Upon the completion of the acquisition by NextEra, Oncor will no longer be burdened by issues and complications arising from the bankruptcy of its current majority owner, EFH. While the ratings on Oncor are de-linked from the majority owner, we still view the company's credit profile as being somewhat constrained by the presence of EFH, relative to peers. "The positive outlook reflects the potential for higher ratings on Oncor over the next 12 to 18 months, once the company is unaffiliated with a majority owner that is in bankruptcy," said S&P Global Ratings credit analyst Dimitri Nikas.

While we could raise the issuer credit rating on Oncor by up to one notch upon the completion of the acquisition by NextEra, we would expect to affirm the ratings on the company's first mortgage bonds given the guidelines for notching utility senior secured debt.

The ratings on Oncor reflect the company's excellent business and significant financial risk profiles. Oncor's business risk profile benefits from a large service territory that demonstrates robust customer growth, a generally constructive regulatory framework, and low-risk electricity transmission and distribution operations. Over the past several years Oncor has been growing its electric transmission rate base which benefits from timely investment recovery.

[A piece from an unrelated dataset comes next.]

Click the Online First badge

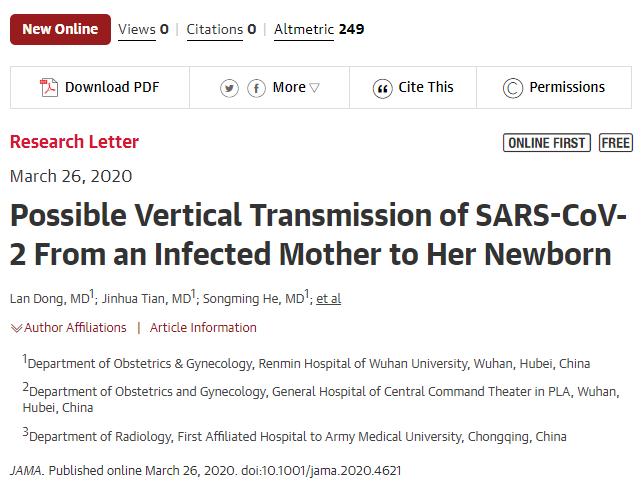tap(546, 143)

Oncor's financial risk profile is in the significant category and under our base-case scenario we expect that cash flow generation will benefit mainly from customer and load growth and ongoing recovery of transmission investments. We expect that funds from operations (FFO) to debt will range from 17%-18% while debt to EBITDA will be about 4x.

The positive outlook on Oncor reflects the potential for higher ratings over the next 12 to 18 months once the acquisition by NextEra is completed. Completion of the transaction would disassociate Oncor from EFH and as a result we could raise the issuer credit rating by one notch.

We could affirm the issuer credit ratings on Oncor and revise the outlook to developing if the proposed merger with NextEra is not completed and Oncor remains entangled in the EFH bankruptcy proceeding.

We could raise the issuer credit rating on Oncor if the proposed acquisition by to NextEra is completed over the next 12 to 18 months and our ratings on NextEra are unaffected by the transaction. We could also raise the rating if Oncor retains a degree of insulation after the sale, depending on the ratings of the rest of the group.